And my God will
meet all your needs according to the riches of his glory in Christ
Jesus.
Philippians
4:19
Last February, after obeying the leading of the Lord to resign from my job as a physiotherapist and to take a step out into missions work, I had no idea how I was going to support myself financially. If I looked at the circumstances, it would have seemed like such a foolish decision at the time. However, I've experienced God's faithfulness many times before and I knew that He would work things out in a way that only God can. God is Jehovah Jireh, He is my Provider. I know that as I follow His calling for my life He will always provide for my every need.
Looking back over the past year and a half, I continue to be amazed at just how awesome God is. He has, indeed, provided for me this whole entire journey. Even before I left Canada, God already had all of my financial support lined up for my time in Taiwan.

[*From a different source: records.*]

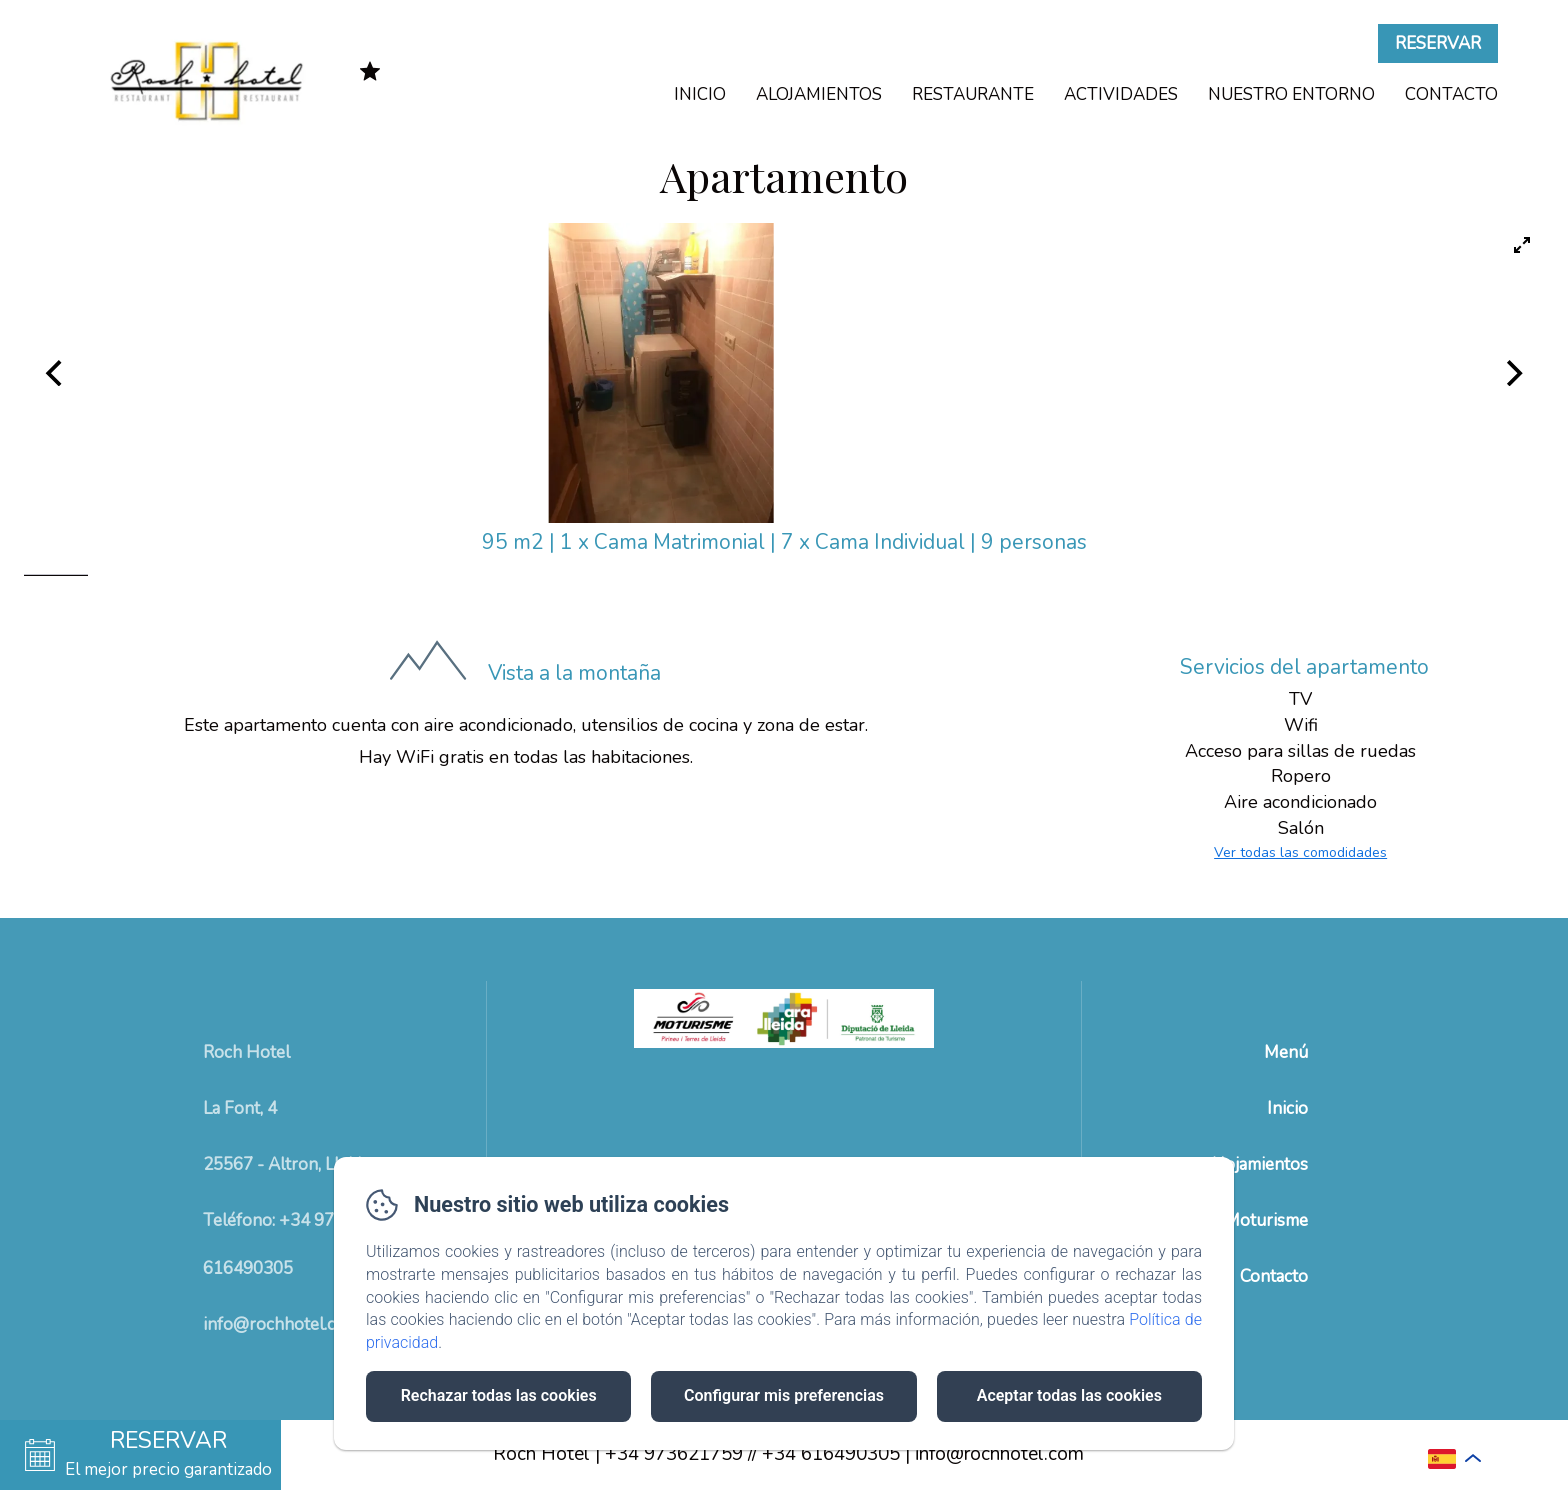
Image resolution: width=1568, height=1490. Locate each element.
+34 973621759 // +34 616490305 (752, 1454)
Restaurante (973, 94)
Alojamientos (819, 94)
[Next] (1512, 373)
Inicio (700, 94)
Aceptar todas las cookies (1069, 1395)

As a brand new missionary, it was confirmation that I was doing the right thing and that this was His will for my life. It was also confirmation that He would always provide for whatever asked me to do and that all I needed to do was to step out and obey His calling.
Not only has the Lord provided all of the finances I need but He has also provided many other important things. He has grounded me in a great organization at Ray of Hope, and at Dayspring Church, which have both become my family in Taiwan. He has brought friends into my life whom I can share and confide in. He has brought people to help me when I have practical needs such as how to get a cell phone, how to get scooter insurance, where to get my computer fixed, or how to make an appointment to see a doctor. He has brought people in my life to take me places to have fun - out for dinner or ice cream, to watch a movie, to the beach, to play soccer, to go camping, hiking, on a bike ride, or even to travel to other places in Taiwan.

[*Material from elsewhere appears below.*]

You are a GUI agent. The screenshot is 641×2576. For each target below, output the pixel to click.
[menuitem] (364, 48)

Beyond relationships, God has also provided answers to my prayers, no matter how small or big. He has provided comfort when I've been homesick or discouraged and peace amidst the storms. Through His wisdom He has provided me with answers to solutions that seemed too big for me to solve. And because He's God, He continues to provide me with many opportunities in Taiwan to grow as person and to be more like Christ - whether it's learning Chinese, learning from my mistakes, or learning to love. Jesus truly has been my Rock and my Refuge, my very present help in time of need.
Recently, I was blessed again by God's continual provision, through an unexpected way...
Every year, my school awards five scholarships to students learning Chinese, one scholarship for every two levels (there are 10 levels altogether). The scholarships are given based on teacher recommendations as well as the student's performance on a written and oral test. This semester I studied really hard and managed to complete level B and most of level C instead of only level B like all of my other classmates. So I thought that I would stand a good chance at winning the level A/B scholarship. However, when I submitted my application the office informed me that I was not allowed to write the level A/B test but I had to write the level C/D test.
At first I was a little upset because I didn't think it was very fair. Even though I had only studied for 6 months I had to compete with students who had already studied for 9 or 12 months and were 1 or 2 books ahead of me. It felt like I was being penalized for studying hard! After I thought about it, I figured there would be no way that I could study enough to compete with the higher level students and so I was going to retract my application. I thought I might as well enjoy my vacation days instead of spending them studying for a scholarship that I had no chance of winning.
As I prayed about the scholarship though, God spoke to me. He told me that I should go through with the application, to study what I know, and to do the test for fun. Oh, and He also told me to have a good attitude about it too. God is so funny, only He can get away with thinking that cramming for an exam for 3 days would be fun :)
So I did what He asked, I worked hard and studied everything that I possibly could. During that time I really felt the peace of God. However, I spent all that effort only to find out that the test was quite hard. But instead of getting frustrated or discouraged I remembered what God told me and answered every question the best that I could and tried to have fun. After I finished the test I really thought that I wasn't going to win the scholarship and that through this experience God was just showing me how to go through difficult situations with a positive attitude.
By the time the results were announced I had already put the test behind me and had long forgotten about it so I didn't even check to see who had won. To my surprise my teacher came up to me and told me that I won the level C/D scholarship! I almost couldn't believe it but then I realized that's just how God works! You see, initially I figured I could win the scholarship just by relying on my own natural abilities and hard work and could have been prideful about it. But when the circumstances changed and I was suddenly faced with a seemingly impossible situation, I no longer could rely solely on my own abilities. Instead I could only lean on, trust in, and have confidence in God to work out the situation for the best. And He never disappoints - time and time again He always shows His goodness and faithfulness to us!
So be encouraged - this is what our life with God is all about. Even though sometimes things don't make sense or you don't always understand, put your faith in the Lord. He has ways of providing for our every need in ways that we never could think up ourselves. God's way is always the best way and in His way all of the honor, glory, and praise goes to Him!